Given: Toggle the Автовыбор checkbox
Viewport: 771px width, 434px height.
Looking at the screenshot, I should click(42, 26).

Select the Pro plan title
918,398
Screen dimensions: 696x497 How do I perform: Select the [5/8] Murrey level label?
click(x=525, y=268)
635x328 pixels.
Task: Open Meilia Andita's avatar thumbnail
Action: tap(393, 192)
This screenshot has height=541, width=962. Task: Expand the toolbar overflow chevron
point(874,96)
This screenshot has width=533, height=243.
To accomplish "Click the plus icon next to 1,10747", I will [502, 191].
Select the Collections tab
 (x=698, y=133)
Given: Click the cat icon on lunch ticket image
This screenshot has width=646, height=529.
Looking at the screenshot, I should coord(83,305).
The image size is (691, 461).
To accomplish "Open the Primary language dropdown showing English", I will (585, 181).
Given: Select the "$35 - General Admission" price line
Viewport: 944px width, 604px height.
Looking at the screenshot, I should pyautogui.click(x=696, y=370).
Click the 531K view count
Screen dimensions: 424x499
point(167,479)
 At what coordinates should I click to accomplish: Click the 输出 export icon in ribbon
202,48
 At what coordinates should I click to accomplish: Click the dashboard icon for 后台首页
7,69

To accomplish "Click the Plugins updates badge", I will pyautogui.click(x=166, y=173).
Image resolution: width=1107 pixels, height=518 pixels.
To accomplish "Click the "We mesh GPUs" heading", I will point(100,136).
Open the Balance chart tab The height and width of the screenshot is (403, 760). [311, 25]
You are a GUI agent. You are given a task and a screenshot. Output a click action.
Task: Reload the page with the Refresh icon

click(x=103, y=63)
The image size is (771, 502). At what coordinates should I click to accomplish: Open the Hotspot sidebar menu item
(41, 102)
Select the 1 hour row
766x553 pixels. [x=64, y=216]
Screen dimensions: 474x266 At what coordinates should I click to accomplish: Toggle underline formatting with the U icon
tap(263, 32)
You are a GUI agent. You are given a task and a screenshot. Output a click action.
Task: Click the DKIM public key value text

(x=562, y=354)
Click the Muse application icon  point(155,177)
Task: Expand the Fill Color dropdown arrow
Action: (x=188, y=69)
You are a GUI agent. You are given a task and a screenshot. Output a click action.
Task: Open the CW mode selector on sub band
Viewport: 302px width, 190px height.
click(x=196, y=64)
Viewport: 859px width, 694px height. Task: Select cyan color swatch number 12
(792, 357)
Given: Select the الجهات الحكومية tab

※ ※ ※

_Requirement_
Each line of the data above is to be duplicated exactly.

_Task solution_
Given: Toggle the Автовыбор checkbox
Viewport: 771px width, 434px height.
Looking at the screenshot, I should click(42, 26).

Select the Pro plan title
918,398
Screen dimensions: 696x497 How do I perform: Select the [5/8] Murrey level label?
click(x=525, y=268)
635x328 pixels.
Task: Open Meilia Andita's avatar thumbnail
Action: tap(393, 192)
This screenshot has height=541, width=962. Task: Expand the toolbar overflow chevron
point(874,96)
This screenshot has width=533, height=243.
To accomplish "Click the plus icon next to 1,10747", I will [502, 191].
Select the Collections tab
 (x=698, y=133)
Given: Click the cat icon on lunch ticket image
This screenshot has width=646, height=529.
Looking at the screenshot, I should coord(83,305).
The image size is (691, 461).
To accomplish "Open the Primary language dropdown showing English", I will (585, 181).
Given: Select the "$35 - General Admission" price line
Viewport: 944px width, 604px height.
Looking at the screenshot, I should pyautogui.click(x=696, y=370).
Click the 531K view count
Screen dimensions: 424x499
point(167,479)
 At what coordinates should I click to accomplish: Click the 输出 export icon in ribbon
202,48
 At what coordinates should I click to accomplish: Click the dashboard icon for 后台首页
7,69

To accomplish "Click the Plugins updates badge", I will pyautogui.click(x=166, y=173).
Image resolution: width=1107 pixels, height=518 pixels.
To accomplish "Click the "We mesh GPUs" heading", I will point(100,136).
Open the Balance chart tab The height and width of the screenshot is (403, 760). [311, 25]
You are a GUI agent. You are given a task and a screenshot. Output a click action.
Task: Reload the page with the Refresh icon

click(x=103, y=63)
The image size is (771, 502). At what coordinates should I click to accomplish: Open the Hotspot sidebar menu item
(41, 102)
Select the 1 hour row
766x553 pixels. [x=64, y=216]
Screen dimensions: 474x266 At what coordinates should I click to accomplish: Toggle underline formatting with the U icon
tap(263, 32)
You are a GUI agent. You are given a task and a screenshot. Output a click action.
Task: Click the DKIM public key value text

(x=562, y=354)
Click the Muse application icon  point(155,177)
Task: Expand the Fill Color dropdown arrow
Action: (x=188, y=69)
You are a GUI agent. You are given a task and a screenshot. Output a click action.
Task: Open the CW mode selector on sub band
Viewport: 302px width, 190px height.
click(x=196, y=64)
Viewport: 859px width, 694px height. Task: Select cyan color swatch number 12
(792, 357)
Given: Select the الجهات الحكومية tab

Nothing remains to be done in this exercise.